With the basic concepts on Ontologies covered in this chapter, along with their significance in building intelligent systems, it is imperative that for a seamlessly connected world, the knowledge assets are consistently represented as domain Ontologies. However, the process of manually creating domain-specific Ontologies requires lots of manual effort, validation, and approval. Ontology learning is an attempt to automate the process of the generation of Ontologies, using an algorithmic approach on the natural language text, which is available at the internet scale. There are various approaches to Ontology learning, as follows:

  • Ontology learning from text: In this approach, the textual data is extracted from various sources in an automated manner, and keywords are extracted and classified based on their occurrence, word sequencing, and patterns.
  • Linked data mining: In this processes, the links are identified in the published RDF graphs in order to derive Ontologies based on implicit reasoning.
  • Concept learning from OWL: In this approach, existing domain-specific Ontologies are leveraged for expand the new domains using an algorithmic approach.
  • Crowdsourcing: This approach combines automated Ontology extraction and discovery based on textual analysis and collaboration with domain experts to define new Ontologies. This approach works great since it combines the processing power and algorithmic approaches of machines and the domain expertise of people. This results in improved speed and accuracy.

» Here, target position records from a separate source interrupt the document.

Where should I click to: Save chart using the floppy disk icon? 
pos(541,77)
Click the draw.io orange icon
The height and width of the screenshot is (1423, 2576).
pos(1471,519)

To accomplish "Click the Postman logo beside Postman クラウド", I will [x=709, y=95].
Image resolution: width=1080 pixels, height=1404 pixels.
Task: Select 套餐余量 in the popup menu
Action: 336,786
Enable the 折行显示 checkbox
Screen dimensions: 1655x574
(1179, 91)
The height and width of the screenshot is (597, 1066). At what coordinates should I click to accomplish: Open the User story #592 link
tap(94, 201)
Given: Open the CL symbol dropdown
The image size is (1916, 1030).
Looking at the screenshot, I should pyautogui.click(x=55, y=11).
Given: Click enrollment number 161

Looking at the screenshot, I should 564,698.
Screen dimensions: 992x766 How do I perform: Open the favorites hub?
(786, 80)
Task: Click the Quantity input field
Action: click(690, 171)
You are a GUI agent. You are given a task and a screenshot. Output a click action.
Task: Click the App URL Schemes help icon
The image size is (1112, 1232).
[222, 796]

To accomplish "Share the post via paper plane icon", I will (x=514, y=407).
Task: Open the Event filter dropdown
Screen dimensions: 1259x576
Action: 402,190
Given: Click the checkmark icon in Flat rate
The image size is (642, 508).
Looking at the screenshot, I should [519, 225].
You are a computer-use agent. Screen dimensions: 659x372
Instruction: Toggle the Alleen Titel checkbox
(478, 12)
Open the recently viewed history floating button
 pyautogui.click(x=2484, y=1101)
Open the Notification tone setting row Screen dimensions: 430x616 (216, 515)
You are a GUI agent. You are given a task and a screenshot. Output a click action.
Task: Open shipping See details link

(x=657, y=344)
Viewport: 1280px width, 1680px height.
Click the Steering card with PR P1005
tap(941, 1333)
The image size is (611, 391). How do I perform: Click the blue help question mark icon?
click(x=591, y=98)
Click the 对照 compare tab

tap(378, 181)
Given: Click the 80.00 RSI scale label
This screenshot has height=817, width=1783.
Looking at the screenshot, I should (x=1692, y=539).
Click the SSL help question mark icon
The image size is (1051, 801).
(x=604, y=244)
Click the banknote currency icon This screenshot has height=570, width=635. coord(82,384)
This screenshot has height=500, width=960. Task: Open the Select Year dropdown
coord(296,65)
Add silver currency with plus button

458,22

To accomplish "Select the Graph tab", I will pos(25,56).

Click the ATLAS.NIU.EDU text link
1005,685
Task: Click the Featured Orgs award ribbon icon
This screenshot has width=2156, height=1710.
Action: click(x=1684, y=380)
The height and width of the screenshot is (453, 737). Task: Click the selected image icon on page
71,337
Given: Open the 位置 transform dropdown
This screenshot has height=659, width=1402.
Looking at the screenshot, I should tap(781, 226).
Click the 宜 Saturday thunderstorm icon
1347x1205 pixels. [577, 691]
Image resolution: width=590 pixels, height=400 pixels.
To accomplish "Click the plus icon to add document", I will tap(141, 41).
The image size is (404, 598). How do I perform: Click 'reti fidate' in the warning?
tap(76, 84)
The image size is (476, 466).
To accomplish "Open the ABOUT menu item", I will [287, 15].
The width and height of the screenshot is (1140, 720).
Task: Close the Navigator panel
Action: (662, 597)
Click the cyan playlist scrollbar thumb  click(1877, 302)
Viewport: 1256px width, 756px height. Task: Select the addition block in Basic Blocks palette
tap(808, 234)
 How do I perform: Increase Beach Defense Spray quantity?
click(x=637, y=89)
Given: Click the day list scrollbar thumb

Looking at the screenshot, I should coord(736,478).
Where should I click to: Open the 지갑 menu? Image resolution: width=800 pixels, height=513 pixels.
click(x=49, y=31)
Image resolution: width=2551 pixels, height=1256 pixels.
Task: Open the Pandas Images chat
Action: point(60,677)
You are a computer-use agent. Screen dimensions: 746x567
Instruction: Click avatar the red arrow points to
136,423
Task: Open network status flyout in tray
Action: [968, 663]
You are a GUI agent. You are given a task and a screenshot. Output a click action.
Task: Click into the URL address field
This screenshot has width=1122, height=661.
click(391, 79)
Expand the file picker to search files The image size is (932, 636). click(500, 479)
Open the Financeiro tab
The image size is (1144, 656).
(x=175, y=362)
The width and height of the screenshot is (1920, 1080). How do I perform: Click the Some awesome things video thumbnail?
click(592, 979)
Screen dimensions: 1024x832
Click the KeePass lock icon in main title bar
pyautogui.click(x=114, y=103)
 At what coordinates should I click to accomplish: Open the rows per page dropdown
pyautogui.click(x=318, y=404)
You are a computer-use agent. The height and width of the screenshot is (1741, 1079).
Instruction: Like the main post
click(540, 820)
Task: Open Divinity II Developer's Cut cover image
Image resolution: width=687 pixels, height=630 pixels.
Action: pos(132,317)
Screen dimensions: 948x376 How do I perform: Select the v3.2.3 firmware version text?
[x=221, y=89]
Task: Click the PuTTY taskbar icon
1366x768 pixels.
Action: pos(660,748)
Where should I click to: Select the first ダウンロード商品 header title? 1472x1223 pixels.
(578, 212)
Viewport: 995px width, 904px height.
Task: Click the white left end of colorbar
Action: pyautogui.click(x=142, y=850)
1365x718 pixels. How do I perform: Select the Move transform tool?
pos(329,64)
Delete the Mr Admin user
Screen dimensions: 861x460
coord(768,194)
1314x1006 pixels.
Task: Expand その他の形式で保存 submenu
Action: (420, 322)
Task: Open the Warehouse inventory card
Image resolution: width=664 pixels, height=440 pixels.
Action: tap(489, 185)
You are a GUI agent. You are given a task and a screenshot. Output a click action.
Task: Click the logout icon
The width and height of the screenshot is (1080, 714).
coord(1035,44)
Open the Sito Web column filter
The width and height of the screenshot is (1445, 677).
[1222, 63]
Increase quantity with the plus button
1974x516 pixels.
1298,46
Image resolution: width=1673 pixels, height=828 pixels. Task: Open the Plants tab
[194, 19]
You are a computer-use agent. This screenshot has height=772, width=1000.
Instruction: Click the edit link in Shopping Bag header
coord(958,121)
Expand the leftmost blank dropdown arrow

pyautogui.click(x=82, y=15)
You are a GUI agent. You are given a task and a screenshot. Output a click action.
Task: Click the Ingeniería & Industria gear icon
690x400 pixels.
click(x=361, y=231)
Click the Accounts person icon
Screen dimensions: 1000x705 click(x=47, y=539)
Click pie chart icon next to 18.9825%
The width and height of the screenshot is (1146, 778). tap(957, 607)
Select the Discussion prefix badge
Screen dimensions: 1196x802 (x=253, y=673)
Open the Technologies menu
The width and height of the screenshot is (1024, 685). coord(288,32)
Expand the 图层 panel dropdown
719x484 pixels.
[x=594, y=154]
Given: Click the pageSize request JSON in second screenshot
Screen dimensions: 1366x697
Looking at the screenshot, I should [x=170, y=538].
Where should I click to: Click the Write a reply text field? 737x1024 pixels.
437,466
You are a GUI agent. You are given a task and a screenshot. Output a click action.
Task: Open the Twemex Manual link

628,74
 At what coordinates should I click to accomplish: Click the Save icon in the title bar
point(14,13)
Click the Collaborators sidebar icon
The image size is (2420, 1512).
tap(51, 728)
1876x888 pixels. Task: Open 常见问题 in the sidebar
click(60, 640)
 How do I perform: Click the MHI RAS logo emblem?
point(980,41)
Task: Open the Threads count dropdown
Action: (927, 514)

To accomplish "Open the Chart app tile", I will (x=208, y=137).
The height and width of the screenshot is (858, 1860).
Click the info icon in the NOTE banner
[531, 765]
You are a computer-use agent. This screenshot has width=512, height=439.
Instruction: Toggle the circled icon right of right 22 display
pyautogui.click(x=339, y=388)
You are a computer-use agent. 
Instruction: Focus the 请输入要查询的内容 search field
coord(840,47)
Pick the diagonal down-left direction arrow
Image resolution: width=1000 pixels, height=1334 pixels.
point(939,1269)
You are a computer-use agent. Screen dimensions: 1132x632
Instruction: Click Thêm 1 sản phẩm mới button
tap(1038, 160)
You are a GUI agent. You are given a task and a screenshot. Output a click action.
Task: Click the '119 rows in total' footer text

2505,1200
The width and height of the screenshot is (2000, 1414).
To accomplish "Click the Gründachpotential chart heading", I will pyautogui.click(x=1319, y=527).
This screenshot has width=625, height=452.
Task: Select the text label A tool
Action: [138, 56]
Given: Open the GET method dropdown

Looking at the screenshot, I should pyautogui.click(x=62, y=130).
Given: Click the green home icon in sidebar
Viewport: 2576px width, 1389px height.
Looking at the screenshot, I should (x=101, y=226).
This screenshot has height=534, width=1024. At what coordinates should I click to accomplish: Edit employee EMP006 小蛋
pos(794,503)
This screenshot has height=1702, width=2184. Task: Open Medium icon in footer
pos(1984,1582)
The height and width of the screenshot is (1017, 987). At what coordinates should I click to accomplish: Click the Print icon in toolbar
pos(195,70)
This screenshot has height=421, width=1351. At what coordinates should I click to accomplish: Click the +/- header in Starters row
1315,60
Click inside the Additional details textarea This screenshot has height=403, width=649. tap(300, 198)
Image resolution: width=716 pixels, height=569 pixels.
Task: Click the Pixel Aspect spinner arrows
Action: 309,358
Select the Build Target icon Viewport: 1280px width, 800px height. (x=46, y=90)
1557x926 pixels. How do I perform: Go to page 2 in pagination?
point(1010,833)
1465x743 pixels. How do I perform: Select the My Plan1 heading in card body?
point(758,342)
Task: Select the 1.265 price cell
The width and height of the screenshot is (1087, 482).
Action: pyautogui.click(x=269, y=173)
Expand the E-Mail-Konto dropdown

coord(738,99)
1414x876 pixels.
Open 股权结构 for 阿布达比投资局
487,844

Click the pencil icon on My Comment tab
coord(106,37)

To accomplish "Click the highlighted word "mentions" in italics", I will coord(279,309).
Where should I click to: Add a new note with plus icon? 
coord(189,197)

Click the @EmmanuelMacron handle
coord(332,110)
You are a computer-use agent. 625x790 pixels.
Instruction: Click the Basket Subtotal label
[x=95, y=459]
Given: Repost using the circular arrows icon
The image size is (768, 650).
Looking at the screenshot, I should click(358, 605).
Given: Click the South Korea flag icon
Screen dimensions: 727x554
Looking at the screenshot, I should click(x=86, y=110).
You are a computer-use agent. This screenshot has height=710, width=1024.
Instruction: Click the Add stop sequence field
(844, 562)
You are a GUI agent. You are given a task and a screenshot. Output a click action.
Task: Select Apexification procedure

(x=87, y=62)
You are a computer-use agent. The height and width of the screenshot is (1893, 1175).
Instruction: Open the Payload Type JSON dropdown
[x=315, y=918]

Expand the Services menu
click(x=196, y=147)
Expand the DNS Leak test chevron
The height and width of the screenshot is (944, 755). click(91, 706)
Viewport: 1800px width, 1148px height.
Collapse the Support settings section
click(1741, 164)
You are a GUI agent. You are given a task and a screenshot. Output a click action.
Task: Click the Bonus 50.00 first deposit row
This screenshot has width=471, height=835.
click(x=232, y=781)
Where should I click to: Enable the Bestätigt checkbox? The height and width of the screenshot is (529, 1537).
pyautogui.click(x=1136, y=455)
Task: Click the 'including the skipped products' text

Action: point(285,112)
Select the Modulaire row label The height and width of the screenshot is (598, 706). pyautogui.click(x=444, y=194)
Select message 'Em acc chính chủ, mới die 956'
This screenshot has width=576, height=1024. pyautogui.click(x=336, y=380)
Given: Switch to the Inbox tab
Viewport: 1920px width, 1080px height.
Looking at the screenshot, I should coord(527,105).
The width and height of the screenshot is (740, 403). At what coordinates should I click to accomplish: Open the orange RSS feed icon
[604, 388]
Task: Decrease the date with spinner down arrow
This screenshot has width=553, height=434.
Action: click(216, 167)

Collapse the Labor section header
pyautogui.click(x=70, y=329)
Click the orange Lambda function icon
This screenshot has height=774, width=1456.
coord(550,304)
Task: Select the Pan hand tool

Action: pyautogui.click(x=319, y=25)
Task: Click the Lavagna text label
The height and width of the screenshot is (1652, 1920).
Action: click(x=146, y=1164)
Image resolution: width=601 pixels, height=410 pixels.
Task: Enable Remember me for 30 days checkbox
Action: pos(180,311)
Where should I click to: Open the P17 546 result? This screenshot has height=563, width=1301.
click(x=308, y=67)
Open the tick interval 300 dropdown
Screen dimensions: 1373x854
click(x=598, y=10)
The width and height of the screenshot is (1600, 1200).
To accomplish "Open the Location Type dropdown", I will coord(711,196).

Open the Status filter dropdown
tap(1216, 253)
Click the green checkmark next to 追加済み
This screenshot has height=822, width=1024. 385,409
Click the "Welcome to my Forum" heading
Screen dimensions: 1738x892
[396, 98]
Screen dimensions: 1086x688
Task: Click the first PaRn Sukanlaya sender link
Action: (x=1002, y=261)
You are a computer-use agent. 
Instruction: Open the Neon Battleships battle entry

Here are some of the challenges of Ontology learning:

  • Dealing with heterogeneous data sources: The data sources on the internet, and within application stores, differ in their forms and representations. Ontology learning faces the challenge of knowledge extraction and consistent meaning extraction due to the heterogeneous nature of the data sources.
  • Uncertainty and lack of accuracy: Due the the inconsistent data sources, when Ontology learning attempts to define Ontology structures, there is a level of uncertainty in terms of the intent and representation of entities and attributes. This results in a lower level of accuracy and requires human intervention from domain experts for realignment.
  • Scalability: One of the primary sources for Ontology learning is the internet, which is an ever growing knowledge repository. The internet is also an unstructured data source for the most part and this makes it difficult to scale the Ontology learning process to cover the width of the domain from large text extracts. One of the ways to address scalability is to leverage new, open source, distributed computing frameworks (such as Hadoop).
  • Need for post-processing: While Ontology learning is intended to be an automated process, in order to overcome quality issues, we require a level of post-processing. This process need to be planned and governed in detail in order to optimize the speed and accuracy of new Ontology definitions.